Oleh karena itu, agar kita terhindar dari kefuturan, maka kita perlu mengkaji Islam secara kaffah. Carilah guru yang benar dan bisa membina kita menjadi Muslim berkepribadian Islam. Sehingga di tengah masyarakat yang sekuler ini, kita bisa istiqamah menjalankan ketaatan. Karena kita memahami bahwa hidup di dunia ini tidak ada tujuan lain, kecuali untuk beribadah kepada Allah SWT. (QS. Adz-Dzariyat: 56)
Kita juga meyakini bahwa aturan Allah SWT yang terbaik dan jika diterapkan akan membawa kemaslahatan. Sebaliknya, jika ditinggalkan akan membawa kemudharatan. Selain itu, kita butuh juga komunitas yang kondusif untuk keimanan kita.
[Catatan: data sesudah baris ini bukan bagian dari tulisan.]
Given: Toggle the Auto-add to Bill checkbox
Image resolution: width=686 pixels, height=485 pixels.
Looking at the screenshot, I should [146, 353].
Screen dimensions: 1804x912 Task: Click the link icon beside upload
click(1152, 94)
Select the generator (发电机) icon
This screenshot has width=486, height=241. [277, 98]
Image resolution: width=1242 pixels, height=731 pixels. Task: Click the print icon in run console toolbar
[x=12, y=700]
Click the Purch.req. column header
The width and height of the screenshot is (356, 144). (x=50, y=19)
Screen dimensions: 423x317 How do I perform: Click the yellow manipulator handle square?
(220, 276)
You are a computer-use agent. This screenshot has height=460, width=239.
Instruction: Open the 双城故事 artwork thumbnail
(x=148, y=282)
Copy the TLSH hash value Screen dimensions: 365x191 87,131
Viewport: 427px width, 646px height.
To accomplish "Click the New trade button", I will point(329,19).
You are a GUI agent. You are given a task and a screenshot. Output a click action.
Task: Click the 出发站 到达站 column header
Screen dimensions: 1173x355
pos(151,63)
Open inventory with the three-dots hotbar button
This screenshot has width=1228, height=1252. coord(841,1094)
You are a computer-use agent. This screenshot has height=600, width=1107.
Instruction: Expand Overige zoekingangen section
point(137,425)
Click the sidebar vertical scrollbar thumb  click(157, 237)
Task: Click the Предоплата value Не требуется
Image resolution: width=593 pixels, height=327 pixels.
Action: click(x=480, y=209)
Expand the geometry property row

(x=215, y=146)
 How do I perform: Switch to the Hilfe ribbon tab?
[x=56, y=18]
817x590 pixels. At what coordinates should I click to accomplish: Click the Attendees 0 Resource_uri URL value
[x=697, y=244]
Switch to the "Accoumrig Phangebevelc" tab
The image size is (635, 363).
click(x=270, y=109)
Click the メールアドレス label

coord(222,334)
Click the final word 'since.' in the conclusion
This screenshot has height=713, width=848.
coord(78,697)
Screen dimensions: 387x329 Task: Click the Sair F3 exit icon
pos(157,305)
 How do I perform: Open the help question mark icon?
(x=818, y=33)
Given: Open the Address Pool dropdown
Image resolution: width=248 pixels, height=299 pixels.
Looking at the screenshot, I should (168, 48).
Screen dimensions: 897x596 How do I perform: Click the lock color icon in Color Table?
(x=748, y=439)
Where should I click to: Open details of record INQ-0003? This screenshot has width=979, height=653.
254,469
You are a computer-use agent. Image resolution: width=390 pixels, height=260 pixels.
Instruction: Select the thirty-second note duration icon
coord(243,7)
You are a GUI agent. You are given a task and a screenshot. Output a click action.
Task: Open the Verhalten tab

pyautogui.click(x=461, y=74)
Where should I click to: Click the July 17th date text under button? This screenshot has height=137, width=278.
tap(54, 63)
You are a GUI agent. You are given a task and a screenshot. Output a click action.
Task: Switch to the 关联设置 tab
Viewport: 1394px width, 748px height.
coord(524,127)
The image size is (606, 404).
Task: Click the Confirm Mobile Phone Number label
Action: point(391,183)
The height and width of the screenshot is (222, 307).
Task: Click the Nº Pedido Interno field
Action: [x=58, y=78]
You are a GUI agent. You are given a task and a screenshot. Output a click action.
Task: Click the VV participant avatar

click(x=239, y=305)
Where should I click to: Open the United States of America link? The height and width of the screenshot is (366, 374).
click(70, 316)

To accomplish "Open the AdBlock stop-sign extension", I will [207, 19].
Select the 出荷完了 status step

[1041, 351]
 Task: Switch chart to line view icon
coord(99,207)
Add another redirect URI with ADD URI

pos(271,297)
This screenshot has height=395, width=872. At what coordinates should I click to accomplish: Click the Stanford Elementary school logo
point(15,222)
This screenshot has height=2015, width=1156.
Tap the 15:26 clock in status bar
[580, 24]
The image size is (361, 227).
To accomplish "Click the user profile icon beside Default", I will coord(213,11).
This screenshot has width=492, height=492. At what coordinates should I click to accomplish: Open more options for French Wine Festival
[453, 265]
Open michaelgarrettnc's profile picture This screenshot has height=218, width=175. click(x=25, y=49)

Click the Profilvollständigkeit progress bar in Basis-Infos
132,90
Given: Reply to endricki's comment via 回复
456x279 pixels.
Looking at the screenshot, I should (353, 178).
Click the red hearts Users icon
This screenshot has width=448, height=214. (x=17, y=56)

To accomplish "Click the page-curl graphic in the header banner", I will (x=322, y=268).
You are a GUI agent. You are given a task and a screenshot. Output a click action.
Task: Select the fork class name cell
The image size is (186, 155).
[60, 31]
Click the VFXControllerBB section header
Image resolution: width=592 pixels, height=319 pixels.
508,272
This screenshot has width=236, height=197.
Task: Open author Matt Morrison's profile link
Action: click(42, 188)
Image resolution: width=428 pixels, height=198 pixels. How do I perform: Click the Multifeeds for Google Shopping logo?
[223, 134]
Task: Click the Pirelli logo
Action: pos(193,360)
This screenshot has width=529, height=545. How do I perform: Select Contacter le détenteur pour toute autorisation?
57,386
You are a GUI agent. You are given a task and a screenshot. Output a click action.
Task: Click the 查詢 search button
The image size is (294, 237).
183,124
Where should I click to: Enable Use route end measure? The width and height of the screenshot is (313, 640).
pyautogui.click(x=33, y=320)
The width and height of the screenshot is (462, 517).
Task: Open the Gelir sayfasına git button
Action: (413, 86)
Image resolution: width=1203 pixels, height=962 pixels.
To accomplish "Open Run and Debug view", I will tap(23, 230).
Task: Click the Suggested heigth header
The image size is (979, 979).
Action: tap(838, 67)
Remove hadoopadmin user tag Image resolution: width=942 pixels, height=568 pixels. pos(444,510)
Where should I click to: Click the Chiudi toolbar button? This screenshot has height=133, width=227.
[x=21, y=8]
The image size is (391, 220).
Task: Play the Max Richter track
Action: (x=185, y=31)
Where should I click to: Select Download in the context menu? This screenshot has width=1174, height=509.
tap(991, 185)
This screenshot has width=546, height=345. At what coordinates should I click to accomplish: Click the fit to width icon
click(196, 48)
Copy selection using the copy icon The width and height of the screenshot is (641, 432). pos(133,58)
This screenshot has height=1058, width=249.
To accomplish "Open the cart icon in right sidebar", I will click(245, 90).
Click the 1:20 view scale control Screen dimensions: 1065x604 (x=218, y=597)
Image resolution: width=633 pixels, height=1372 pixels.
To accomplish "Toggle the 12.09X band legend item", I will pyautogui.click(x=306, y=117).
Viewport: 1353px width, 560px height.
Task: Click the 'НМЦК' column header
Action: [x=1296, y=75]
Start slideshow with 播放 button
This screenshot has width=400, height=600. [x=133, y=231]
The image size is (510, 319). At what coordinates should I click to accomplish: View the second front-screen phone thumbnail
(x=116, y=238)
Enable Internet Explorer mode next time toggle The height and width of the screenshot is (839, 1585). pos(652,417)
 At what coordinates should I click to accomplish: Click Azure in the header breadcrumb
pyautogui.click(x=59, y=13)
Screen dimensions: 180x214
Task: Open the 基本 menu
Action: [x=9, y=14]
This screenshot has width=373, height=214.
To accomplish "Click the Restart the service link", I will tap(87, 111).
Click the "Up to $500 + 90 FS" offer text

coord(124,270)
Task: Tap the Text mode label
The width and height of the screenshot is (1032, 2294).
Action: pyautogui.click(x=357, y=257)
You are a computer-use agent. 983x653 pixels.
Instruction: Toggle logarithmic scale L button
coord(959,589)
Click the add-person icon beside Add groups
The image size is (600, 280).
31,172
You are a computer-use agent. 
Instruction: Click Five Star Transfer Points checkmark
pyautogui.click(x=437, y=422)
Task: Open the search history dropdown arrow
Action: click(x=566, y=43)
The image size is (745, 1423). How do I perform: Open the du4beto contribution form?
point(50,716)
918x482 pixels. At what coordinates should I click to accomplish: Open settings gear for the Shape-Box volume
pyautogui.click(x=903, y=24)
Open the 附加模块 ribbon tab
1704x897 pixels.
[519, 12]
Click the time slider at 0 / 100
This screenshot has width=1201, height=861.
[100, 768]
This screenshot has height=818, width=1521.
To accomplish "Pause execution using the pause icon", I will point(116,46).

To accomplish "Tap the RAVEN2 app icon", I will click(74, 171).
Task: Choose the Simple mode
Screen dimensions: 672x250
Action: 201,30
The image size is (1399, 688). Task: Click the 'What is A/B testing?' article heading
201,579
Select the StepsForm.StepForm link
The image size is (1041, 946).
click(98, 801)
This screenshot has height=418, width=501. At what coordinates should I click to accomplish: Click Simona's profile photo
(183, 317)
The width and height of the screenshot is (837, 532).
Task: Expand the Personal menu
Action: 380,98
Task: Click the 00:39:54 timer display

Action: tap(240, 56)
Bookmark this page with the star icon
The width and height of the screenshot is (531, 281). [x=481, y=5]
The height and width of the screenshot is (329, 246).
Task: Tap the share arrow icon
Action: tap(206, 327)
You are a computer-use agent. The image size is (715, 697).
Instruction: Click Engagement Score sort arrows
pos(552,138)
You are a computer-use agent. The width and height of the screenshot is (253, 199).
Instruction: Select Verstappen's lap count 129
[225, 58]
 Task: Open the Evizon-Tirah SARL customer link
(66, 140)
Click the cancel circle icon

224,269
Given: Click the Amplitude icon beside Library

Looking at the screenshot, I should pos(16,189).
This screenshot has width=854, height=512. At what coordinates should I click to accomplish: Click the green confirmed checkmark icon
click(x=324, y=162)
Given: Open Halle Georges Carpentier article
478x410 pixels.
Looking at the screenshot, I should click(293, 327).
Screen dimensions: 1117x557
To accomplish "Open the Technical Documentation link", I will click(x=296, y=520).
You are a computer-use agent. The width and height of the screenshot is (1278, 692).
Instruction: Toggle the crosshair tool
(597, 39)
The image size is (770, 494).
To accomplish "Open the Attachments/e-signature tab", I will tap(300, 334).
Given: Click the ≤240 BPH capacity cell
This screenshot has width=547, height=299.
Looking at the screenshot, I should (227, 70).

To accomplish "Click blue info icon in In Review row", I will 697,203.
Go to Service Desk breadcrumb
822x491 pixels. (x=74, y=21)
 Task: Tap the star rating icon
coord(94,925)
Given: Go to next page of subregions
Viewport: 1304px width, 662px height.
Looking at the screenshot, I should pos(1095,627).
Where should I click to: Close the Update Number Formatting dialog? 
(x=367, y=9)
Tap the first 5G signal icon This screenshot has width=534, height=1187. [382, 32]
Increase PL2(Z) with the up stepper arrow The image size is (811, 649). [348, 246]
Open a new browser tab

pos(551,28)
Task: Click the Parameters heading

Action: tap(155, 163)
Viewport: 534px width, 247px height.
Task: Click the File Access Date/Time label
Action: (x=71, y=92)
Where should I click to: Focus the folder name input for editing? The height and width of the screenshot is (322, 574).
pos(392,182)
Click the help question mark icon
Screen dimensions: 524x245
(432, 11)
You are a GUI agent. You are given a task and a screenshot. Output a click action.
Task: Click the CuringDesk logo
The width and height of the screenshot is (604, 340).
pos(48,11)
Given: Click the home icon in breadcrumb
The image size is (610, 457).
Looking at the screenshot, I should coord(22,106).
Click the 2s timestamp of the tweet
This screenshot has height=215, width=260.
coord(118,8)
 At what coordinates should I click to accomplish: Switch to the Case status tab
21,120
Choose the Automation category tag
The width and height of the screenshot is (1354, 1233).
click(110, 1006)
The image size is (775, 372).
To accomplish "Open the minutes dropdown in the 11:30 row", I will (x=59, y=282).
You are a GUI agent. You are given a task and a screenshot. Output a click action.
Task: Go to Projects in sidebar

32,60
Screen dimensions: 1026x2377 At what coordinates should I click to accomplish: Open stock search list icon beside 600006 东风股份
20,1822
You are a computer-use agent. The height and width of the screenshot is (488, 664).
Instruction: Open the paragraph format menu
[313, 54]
Caranya dengan bergabung bersama kelompok dakwah Islam ideologis. Bersama kelompok ini, kita juga akan bersama-sama memperbaiki masyarakat supaya selalu dilingkupi keimanan yang tinggi, yaitu masyarakat yang tidak sekular lagi mindsetnya, tapi islami.
Dakwah yang bisa mengubah masyarakat menjadi seperti itu adalah dakwah dalam rangka menghadirkan kembali negara yang mau menerapkan aturan Islam secara kaffah atau yang dalam segi Islam disebut dengan khilafah. Karena negaralah yang mempunyai kebijakan untuk membuat aturan. Tidak akan ada masyarakat yang islami tanpa aturan yang islami. Ingat, masyarakat itu bukan hanya kumpulan individu saja, tapi kumpulan individu yang mempunyai perasaan, pemikiran dan aturan yang sama.
Adapun beberapa kebijakan yang akan diterapkan khilafah berkaitan dengan keimanan individu masyarakat adalah sistem pendidikan Islam. Sistem pendidikan ini berbasis dengan akidah Islam dan bertujuan untuk membentuk generasi yang selain jago masalah dunia juga punya pola pikir dan pola sikap Islami. Artinya mereka akan sangat memahami jati dirinya dan akan bangga menjalankan aturan Islam.
Selain itu, media dalam khilafah juga akan dikondisikan supaya kondusif untuk menjaga keimanan warga negaranya. Tidak boleh ada konten-konten yang membawa paham sekuler. Media akan dijadikan alat untuk mengedukasi dan menguatkan ketakwaan saja. Keren bukan? Tidakkah kita merindukannya?